それから、わたしの日常は少しだけ変わった。


「お前、魔法の特訓してやる」

「ええー、嫌だよ長いんだもん」


学校の中で、ブランがからかわずに話しかけてくるようになった。しかも、やたらと魔法の特訓をさせようとしてくる。

……これはこれで、面倒くさい。


「ブラン、止めときなよ。落ちこぼれちゃんが嫌がってるよ」

「あ?コイツをそう呼ぶな」

「わたしは別に落ちこぼれでいいよ」


ブランが面倒見の良さを発揮しちゃったのね、とリリは言ってたけども…そんなに嬉しくないよね。ブランを嫌っていないけど、今までと接し方が違うから少し困惑する。

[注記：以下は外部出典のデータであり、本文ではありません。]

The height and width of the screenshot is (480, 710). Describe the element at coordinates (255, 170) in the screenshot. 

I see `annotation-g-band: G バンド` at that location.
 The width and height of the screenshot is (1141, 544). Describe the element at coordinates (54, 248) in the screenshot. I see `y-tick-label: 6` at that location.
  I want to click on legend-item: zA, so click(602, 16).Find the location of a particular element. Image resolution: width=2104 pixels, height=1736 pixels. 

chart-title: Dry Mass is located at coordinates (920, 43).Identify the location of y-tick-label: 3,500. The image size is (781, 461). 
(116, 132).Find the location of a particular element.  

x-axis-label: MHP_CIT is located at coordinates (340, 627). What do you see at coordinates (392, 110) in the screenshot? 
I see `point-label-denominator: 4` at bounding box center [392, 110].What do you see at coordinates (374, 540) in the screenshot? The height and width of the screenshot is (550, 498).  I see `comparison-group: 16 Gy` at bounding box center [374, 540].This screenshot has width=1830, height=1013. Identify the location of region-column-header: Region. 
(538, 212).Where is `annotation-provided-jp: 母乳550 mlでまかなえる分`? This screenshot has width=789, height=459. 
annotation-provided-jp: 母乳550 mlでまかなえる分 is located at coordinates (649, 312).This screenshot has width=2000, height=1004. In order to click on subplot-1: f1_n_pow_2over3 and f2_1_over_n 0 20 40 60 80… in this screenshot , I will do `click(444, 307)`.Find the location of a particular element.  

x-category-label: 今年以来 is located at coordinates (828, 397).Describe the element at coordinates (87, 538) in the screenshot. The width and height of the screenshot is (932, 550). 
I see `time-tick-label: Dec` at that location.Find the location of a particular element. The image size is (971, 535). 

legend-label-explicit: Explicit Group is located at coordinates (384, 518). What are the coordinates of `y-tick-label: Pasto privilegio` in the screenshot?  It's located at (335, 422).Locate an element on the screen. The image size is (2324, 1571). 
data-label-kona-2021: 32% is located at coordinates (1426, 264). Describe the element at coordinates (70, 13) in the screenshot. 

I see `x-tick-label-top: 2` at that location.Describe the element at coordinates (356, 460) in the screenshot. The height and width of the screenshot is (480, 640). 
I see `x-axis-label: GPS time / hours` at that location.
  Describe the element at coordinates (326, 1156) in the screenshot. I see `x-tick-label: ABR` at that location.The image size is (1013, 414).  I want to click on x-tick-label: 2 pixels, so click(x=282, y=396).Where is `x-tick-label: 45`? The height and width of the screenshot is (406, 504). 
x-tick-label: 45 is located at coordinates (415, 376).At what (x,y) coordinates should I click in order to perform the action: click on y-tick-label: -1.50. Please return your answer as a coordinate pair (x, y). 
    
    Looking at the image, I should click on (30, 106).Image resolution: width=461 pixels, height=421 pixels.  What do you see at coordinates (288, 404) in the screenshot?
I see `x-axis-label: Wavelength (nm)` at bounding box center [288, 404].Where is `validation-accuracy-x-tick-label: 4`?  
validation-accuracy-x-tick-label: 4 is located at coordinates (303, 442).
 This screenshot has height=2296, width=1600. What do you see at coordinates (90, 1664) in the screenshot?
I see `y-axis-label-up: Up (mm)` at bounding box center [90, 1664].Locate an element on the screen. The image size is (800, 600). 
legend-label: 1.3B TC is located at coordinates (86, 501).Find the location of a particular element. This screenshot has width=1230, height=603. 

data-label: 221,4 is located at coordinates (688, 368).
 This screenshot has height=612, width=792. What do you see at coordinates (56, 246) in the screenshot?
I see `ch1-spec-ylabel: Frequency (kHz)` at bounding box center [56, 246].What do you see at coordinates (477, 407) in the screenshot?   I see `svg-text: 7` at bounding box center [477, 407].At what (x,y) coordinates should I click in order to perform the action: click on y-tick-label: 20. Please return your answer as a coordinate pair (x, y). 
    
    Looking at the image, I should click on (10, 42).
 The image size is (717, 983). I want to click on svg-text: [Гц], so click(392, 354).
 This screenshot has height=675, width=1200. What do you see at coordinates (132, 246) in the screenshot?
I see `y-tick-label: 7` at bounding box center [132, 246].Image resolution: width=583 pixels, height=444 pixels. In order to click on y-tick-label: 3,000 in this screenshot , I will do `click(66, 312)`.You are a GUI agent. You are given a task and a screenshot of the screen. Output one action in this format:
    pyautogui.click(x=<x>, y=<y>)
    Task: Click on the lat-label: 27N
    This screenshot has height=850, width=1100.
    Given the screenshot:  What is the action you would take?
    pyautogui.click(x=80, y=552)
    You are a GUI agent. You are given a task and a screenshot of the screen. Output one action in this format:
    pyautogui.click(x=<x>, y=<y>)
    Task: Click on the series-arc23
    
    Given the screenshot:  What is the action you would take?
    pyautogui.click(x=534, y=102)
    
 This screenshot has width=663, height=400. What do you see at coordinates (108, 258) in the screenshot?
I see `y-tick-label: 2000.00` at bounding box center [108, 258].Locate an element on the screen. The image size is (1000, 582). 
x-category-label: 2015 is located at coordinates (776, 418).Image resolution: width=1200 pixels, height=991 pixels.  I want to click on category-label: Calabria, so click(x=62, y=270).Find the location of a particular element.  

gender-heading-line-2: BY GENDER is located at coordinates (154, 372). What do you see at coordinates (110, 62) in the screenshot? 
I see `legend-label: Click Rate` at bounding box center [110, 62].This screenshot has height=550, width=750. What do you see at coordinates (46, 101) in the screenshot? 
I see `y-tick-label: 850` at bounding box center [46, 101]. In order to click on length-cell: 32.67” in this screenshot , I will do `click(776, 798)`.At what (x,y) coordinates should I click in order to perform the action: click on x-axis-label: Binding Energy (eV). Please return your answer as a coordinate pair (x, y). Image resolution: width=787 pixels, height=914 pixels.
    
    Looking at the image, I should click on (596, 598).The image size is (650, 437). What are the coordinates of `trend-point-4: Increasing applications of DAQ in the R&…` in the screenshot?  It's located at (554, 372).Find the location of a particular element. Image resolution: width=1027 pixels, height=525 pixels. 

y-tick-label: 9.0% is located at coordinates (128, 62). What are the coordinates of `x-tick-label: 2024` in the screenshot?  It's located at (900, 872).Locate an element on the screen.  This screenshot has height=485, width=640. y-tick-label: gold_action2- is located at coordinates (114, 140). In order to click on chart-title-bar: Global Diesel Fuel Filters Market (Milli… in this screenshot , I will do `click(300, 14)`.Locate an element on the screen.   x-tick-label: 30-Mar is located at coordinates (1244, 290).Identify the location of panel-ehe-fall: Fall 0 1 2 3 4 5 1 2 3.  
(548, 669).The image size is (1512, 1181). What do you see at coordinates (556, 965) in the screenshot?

ただ、ブランの強引な魔法の特訓のおかげで少しだけ、魔法に進歩が出てきた。


炎の魔法を唱えると、煙じゃなくて

こんがりほかほかのかぼちゃがぽん、と現れる。


「……おお、焼きかぼちゃが出た!」

「かぼちゃから離れろ」


あとは水の魔法でカボチャのポタージュが出るようになったんだよ、とブランに言うと、頭を抱えていた。


「いや、だから何で…?」

「プリム。そろそろリリの所に行くんだろ。ほれ、もう終わりだよ帰れ」


わたしの帽子から出てきたロカが、ブランに対してしっしっとはらうように羽をバサバサとさせて言ったが、ブランはふん、と鼻を鳴らしていた。


「姉さんの所か。暇だし着いていってやるよ」

「…いや、来るなっていってるんだが?」

「ロカ、喧嘩よくないよ」


まあまあ、と一人と一匹を宥めたわたしは、急いで教会へいく準備をする。



ほうきに乗って

いつもの教会へ、リリに会いにいくんだ。


「……あら、プリム!」

「リリ!」


だって、今日もわたしを待っててくれるから。